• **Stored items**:
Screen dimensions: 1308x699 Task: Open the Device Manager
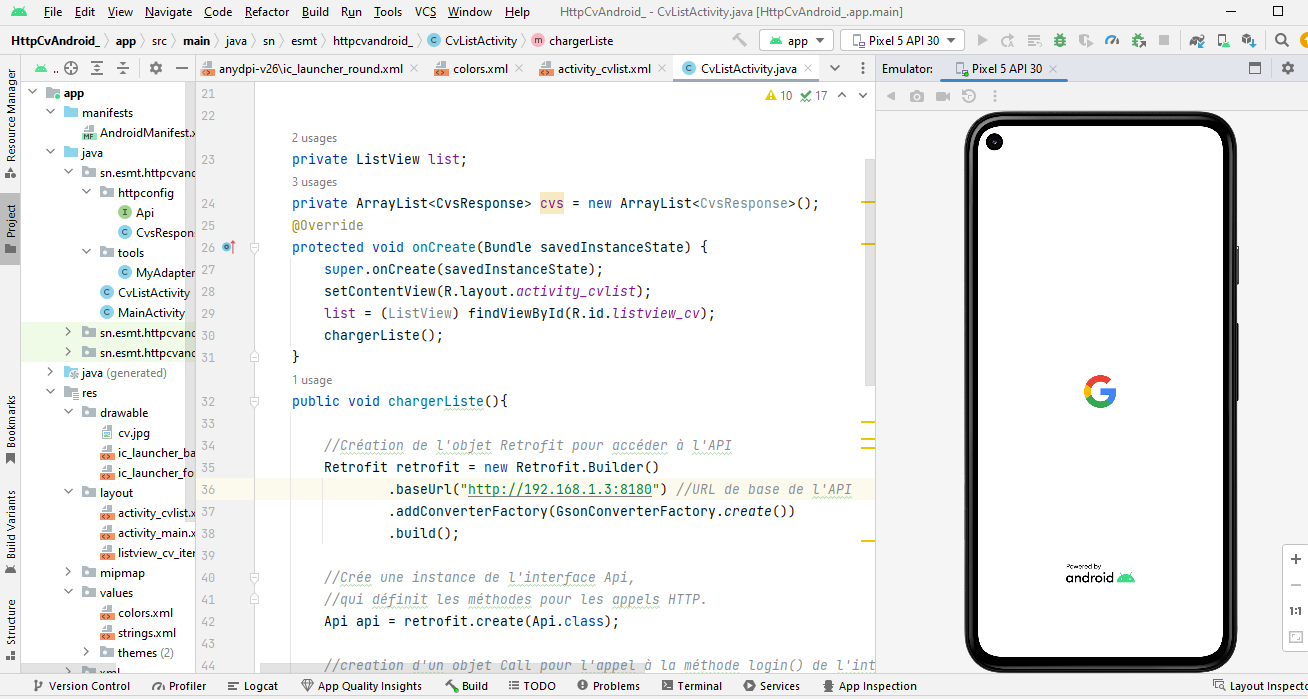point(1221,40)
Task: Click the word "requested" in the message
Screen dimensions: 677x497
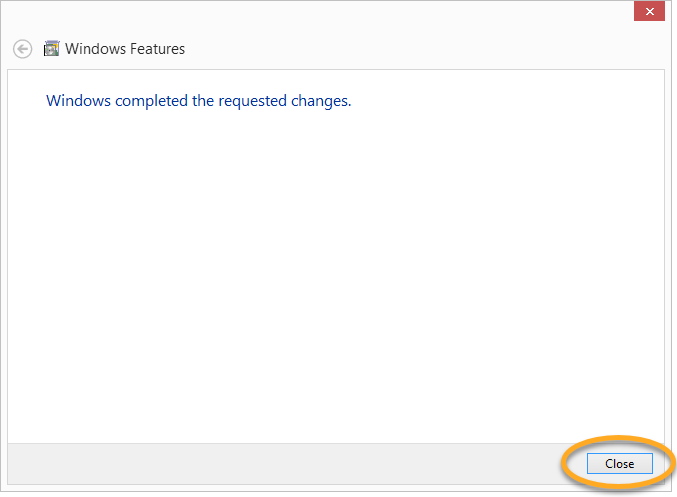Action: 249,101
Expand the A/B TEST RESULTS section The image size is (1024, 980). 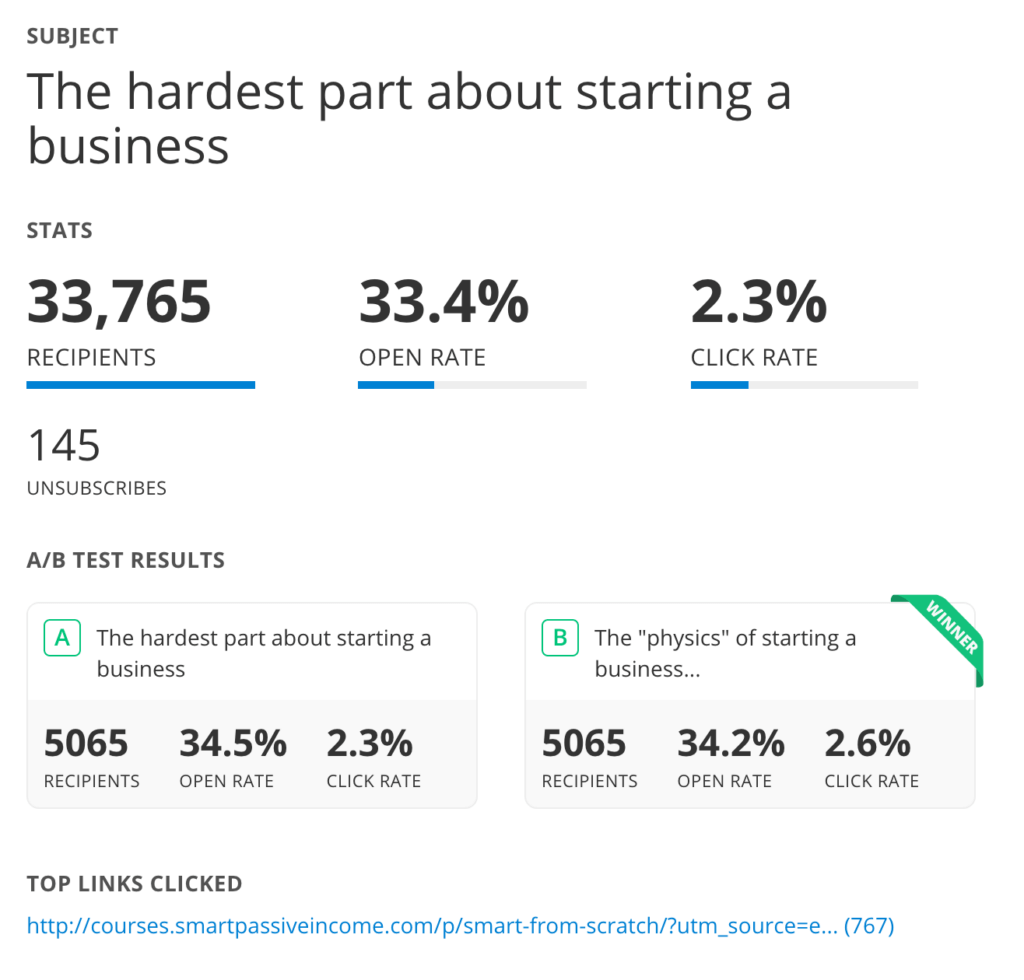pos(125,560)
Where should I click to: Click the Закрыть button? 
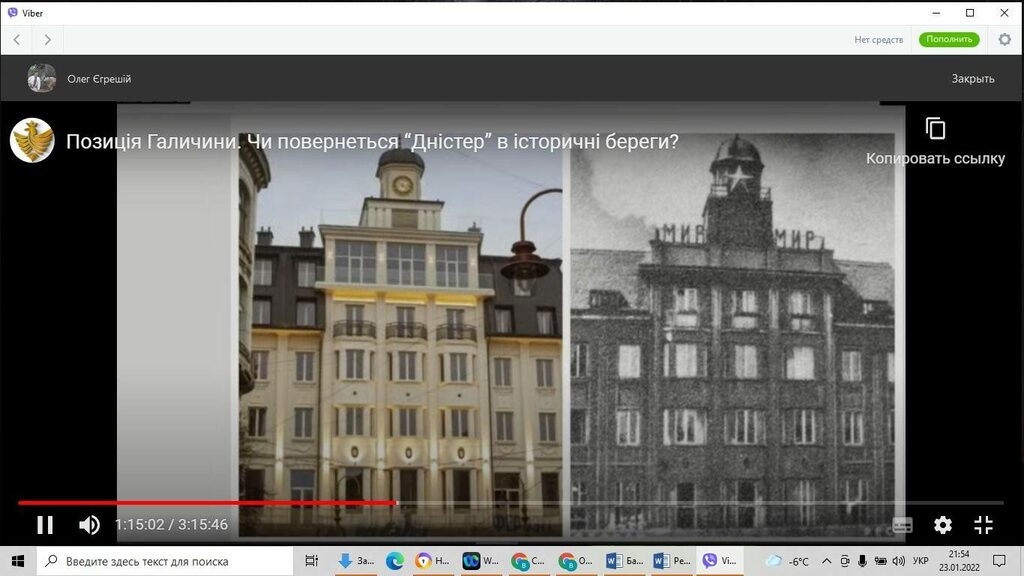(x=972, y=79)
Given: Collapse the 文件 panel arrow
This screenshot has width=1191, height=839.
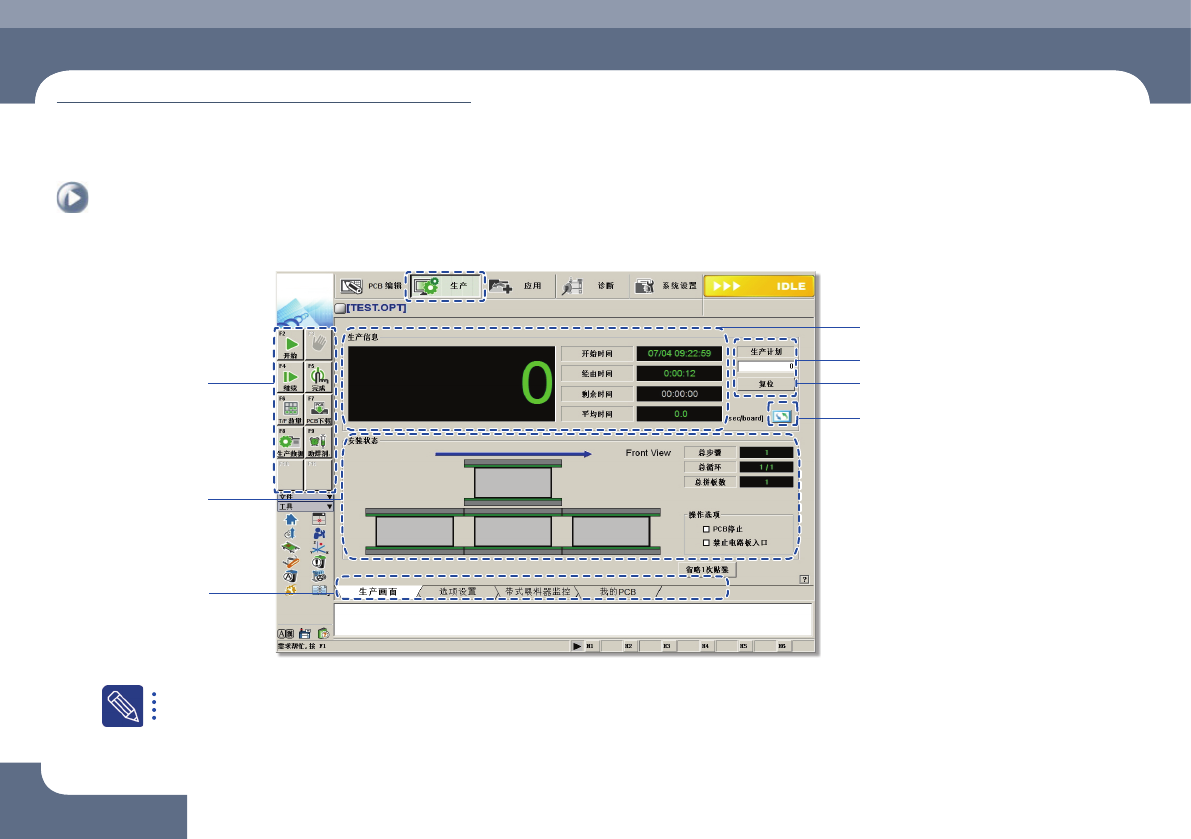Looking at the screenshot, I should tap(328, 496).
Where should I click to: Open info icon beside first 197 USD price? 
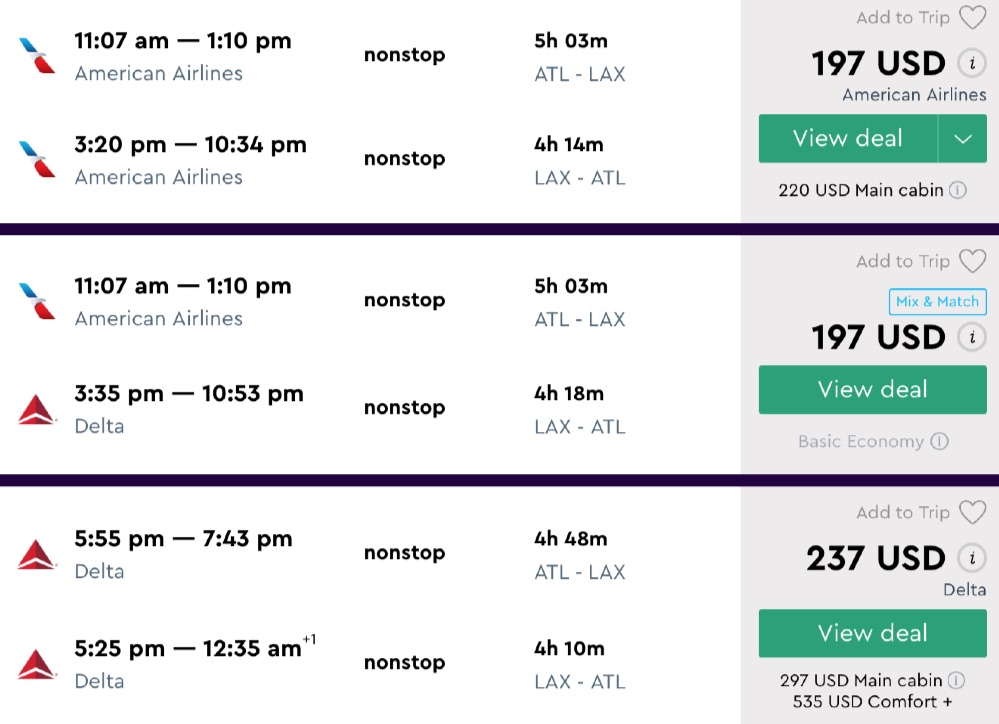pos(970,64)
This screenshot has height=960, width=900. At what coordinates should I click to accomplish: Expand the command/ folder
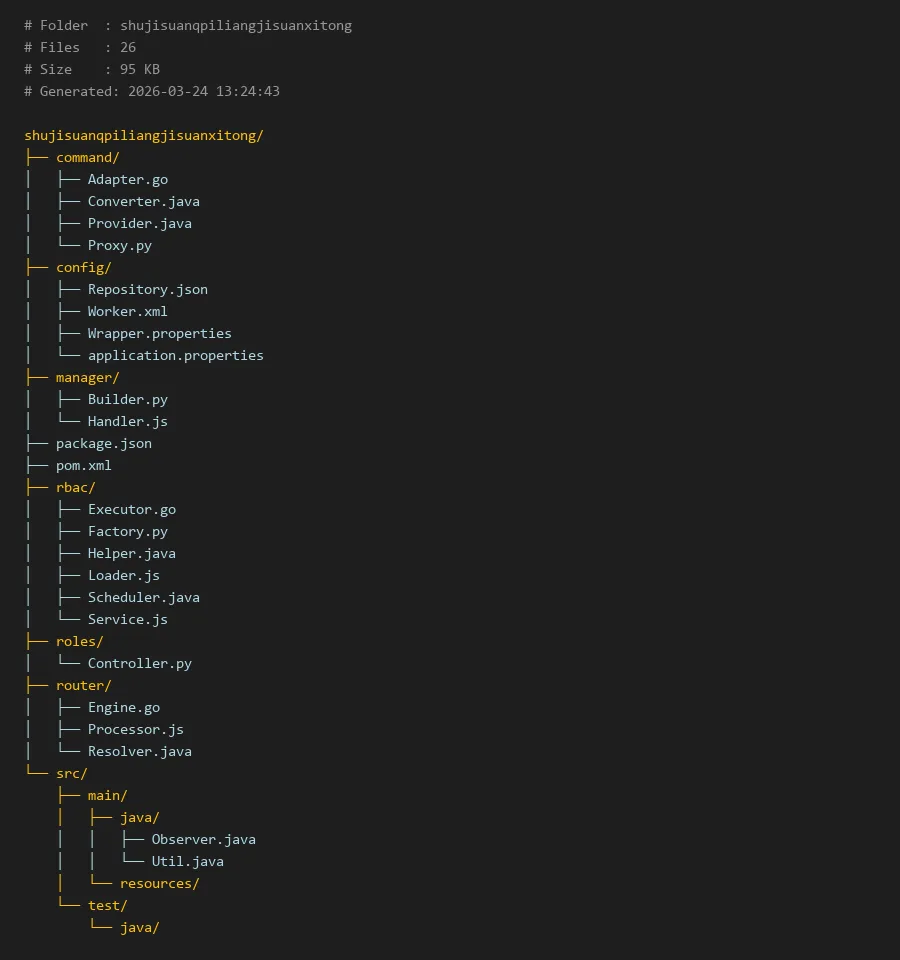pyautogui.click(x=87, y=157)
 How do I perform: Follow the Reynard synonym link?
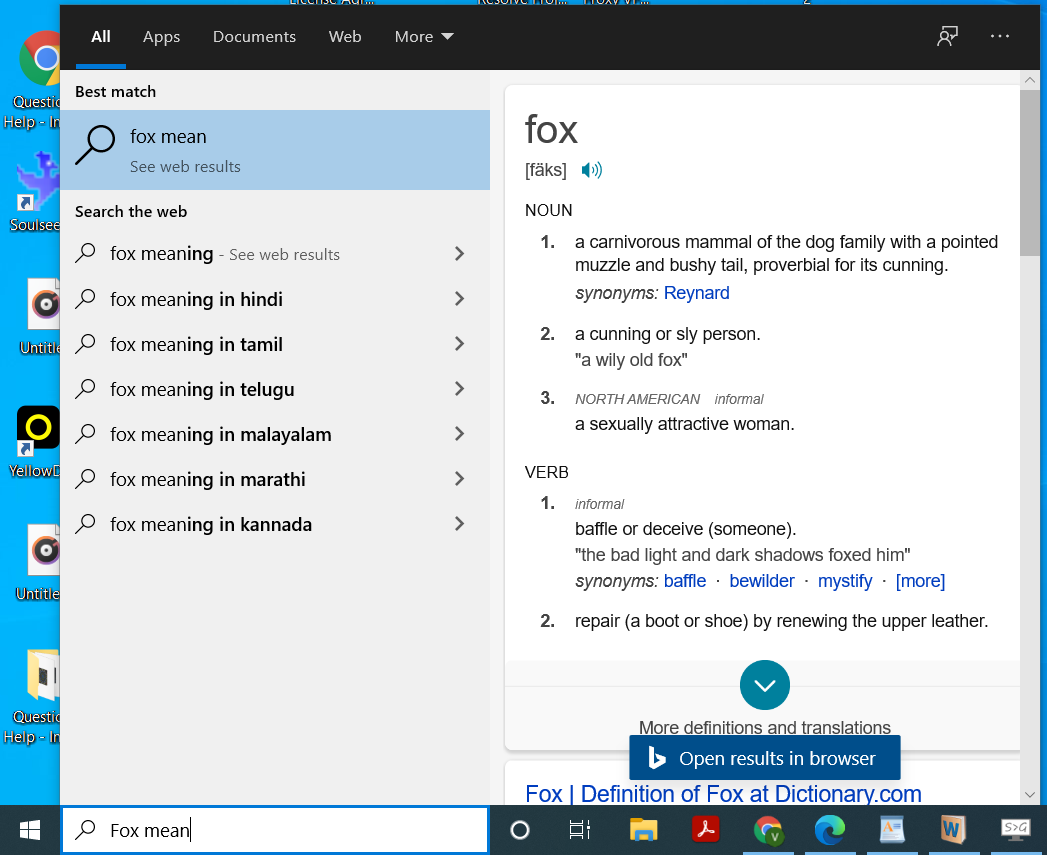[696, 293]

• **EXERCISE REQUIREMENTS**: Only the lines from the one containing "How do I perform: Follow" through the last line of the entries above should be copied, exactly as they are and without the pictures.

• **EXERCISE RESPONSE**:
 How do I perform: Follow the Reynard synonym link?
[696, 293]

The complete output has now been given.